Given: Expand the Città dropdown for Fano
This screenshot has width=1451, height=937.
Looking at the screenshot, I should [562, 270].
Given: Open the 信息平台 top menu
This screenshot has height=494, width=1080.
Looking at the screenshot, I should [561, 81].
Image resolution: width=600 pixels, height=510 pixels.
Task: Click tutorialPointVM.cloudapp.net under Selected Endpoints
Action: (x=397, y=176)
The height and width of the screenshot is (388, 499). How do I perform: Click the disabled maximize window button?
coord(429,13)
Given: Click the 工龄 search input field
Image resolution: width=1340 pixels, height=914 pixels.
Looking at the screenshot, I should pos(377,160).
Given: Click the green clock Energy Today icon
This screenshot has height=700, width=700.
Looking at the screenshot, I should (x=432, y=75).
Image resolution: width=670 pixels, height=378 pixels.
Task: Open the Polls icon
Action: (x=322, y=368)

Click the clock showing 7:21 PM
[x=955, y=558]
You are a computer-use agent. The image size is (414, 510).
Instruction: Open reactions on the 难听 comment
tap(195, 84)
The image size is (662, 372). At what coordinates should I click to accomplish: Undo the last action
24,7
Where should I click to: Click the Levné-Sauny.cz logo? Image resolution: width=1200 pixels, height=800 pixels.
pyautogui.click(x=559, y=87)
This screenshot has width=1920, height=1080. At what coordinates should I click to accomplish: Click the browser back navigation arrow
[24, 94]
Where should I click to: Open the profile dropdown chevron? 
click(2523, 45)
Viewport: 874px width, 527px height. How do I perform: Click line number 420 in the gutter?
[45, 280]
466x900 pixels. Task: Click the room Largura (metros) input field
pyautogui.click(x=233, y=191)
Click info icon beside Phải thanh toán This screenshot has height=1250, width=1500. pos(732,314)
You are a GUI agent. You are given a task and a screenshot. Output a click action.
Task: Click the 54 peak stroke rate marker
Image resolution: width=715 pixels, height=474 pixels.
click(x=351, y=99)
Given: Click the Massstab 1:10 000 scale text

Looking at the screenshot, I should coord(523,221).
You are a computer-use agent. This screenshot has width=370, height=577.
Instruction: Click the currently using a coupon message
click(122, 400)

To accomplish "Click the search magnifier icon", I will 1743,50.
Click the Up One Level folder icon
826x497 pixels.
########################################
**HOW TO COMPLETE THIS TASK:**
Print, exactly as written, each record in the listing above.

**RESULT OF THE TASK:**
Given: Expand the Città dropdown for Fano
This screenshot has width=1451, height=937.
Looking at the screenshot, I should [562, 270].
Given: Open the 信息平台 top menu
This screenshot has height=494, width=1080.
Looking at the screenshot, I should [561, 81].
Image resolution: width=600 pixels, height=510 pixels.
Task: Click tutorialPointVM.cloudapp.net under Selected Endpoints
Action: (x=397, y=176)
The height and width of the screenshot is (388, 499). How do I perform: Click the disabled maximize window button?
coord(429,13)
Given: Click the 工龄 search input field
Image resolution: width=1340 pixels, height=914 pixels.
Looking at the screenshot, I should pos(377,160).
Given: Click the green clock Energy Today icon
This screenshot has height=700, width=700.
Looking at the screenshot, I should (x=432, y=75).
Image resolution: width=670 pixels, height=378 pixels.
Task: Open the Polls icon
Action: (x=322, y=368)

Click the clock showing 7:21 PM
[x=955, y=558]
You are a computer-use agent. The image size is (414, 510).
Instruction: Open reactions on the 难听 comment
tap(195, 84)
The image size is (662, 372). At what coordinates should I click to accomplish: Undo the last action
24,7
Where should I click to: Click the Levné-Sauny.cz logo? Image resolution: width=1200 pixels, height=800 pixels.
pyautogui.click(x=559, y=87)
This screenshot has width=1920, height=1080. At what coordinates should I click to accomplish: Click the browser back navigation arrow
[24, 94]
Where should I click to: Open the profile dropdown chevron? 
click(2523, 45)
Viewport: 874px width, 527px height. How do I perform: Click line number 420 in the gutter?
[45, 280]
466x900 pixels. Task: Click the room Largura (metros) input field
pyautogui.click(x=233, y=191)
Click info icon beside Phải thanh toán This screenshot has height=1250, width=1500. pos(732,314)
You are a GUI agent. You are given a task and a screenshot. Output a click action.
Task: Click the 54 peak stroke rate marker
Image resolution: width=715 pixels, height=474 pixels.
click(x=351, y=99)
Given: Click the Massstab 1:10 000 scale text

Looking at the screenshot, I should coord(523,221).
You are a computer-use agent. This screenshot has width=370, height=577.
Instruction: Click the currently using a coupon message
click(122, 400)

To accomplish "Click the search magnifier icon", I will 1743,50.
Click the Up One Level folder icon
826x497 pixels.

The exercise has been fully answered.